TASK OBJECTIVE:
Every line containing the string "ラブライブ" is to be copied from the records.

ENTRIES SUPPLIED:
══════════════════════════════

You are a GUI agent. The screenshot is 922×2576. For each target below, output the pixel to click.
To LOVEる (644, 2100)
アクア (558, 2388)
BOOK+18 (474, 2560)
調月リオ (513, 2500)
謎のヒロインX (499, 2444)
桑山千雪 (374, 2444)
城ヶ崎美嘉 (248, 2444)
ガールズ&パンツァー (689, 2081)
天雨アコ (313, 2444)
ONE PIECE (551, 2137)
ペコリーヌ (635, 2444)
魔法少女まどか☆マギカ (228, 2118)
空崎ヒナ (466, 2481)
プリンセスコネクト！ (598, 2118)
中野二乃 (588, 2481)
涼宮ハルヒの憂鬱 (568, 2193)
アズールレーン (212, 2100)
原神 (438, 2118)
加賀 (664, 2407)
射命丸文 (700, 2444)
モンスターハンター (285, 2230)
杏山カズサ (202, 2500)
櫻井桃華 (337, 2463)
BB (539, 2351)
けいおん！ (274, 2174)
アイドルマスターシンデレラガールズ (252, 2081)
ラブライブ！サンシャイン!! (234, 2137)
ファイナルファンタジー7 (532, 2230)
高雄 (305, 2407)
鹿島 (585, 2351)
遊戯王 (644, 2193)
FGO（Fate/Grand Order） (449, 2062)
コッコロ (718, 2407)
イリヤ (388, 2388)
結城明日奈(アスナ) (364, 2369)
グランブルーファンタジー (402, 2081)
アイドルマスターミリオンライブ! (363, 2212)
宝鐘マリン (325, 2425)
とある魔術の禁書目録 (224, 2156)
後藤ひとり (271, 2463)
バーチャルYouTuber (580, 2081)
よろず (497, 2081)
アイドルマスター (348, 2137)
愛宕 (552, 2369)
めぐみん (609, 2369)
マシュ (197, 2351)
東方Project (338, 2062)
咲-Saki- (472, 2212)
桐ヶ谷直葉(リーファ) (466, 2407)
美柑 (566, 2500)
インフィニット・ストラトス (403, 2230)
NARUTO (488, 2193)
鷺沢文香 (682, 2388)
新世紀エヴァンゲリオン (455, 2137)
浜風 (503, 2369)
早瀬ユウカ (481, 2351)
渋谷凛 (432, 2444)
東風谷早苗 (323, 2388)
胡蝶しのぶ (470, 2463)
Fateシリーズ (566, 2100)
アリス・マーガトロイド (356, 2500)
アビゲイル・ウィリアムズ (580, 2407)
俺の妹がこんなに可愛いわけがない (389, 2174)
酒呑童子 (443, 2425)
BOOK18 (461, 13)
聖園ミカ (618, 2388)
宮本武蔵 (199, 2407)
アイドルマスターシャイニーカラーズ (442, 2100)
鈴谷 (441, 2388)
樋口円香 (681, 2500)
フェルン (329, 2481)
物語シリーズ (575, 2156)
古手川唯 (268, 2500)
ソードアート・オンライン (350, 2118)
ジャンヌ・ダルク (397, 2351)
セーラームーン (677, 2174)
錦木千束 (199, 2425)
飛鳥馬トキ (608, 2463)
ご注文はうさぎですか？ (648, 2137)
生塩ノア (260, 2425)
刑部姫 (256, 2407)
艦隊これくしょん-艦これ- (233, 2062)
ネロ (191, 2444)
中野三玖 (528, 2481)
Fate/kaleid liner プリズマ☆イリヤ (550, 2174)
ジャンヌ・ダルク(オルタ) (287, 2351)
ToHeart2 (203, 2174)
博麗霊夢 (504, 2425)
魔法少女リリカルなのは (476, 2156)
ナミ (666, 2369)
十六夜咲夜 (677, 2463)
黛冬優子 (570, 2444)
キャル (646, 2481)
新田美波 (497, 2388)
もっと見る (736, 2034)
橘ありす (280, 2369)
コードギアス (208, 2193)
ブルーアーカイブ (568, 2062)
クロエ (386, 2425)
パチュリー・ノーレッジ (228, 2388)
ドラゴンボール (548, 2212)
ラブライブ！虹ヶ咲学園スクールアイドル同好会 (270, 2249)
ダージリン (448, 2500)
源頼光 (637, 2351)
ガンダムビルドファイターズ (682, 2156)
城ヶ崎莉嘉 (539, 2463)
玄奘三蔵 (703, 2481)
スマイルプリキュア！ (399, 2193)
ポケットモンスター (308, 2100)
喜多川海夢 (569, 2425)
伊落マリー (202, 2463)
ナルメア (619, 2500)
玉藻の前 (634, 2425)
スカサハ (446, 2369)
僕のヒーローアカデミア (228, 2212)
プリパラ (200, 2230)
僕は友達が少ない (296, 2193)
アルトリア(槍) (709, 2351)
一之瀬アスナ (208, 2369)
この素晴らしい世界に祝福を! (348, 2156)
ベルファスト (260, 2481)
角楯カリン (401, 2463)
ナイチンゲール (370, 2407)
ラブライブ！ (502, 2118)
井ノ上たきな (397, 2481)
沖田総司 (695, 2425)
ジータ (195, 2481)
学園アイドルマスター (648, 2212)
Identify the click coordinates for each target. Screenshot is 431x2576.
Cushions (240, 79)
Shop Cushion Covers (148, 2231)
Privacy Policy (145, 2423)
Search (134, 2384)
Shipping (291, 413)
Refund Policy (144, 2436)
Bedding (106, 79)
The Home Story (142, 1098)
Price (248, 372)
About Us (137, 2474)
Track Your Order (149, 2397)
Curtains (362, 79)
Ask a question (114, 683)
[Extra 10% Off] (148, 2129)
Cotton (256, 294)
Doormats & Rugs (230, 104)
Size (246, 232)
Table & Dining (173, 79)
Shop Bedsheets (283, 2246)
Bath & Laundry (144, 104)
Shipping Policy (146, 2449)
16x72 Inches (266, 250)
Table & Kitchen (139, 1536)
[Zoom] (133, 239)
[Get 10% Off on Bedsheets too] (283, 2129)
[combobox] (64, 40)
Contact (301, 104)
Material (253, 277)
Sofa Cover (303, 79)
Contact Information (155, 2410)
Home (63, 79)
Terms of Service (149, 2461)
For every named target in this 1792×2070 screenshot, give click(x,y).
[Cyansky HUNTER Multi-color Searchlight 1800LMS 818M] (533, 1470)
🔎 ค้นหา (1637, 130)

══════════════════════════════

RESULT OF THE EXERCISE:
ラブライブ！サンシャイン!! (234, 2137)
ラブライブ！虹ヶ咲学園スクールアイドル同好会 (270, 2249)
ラブライブ！ (502, 2118)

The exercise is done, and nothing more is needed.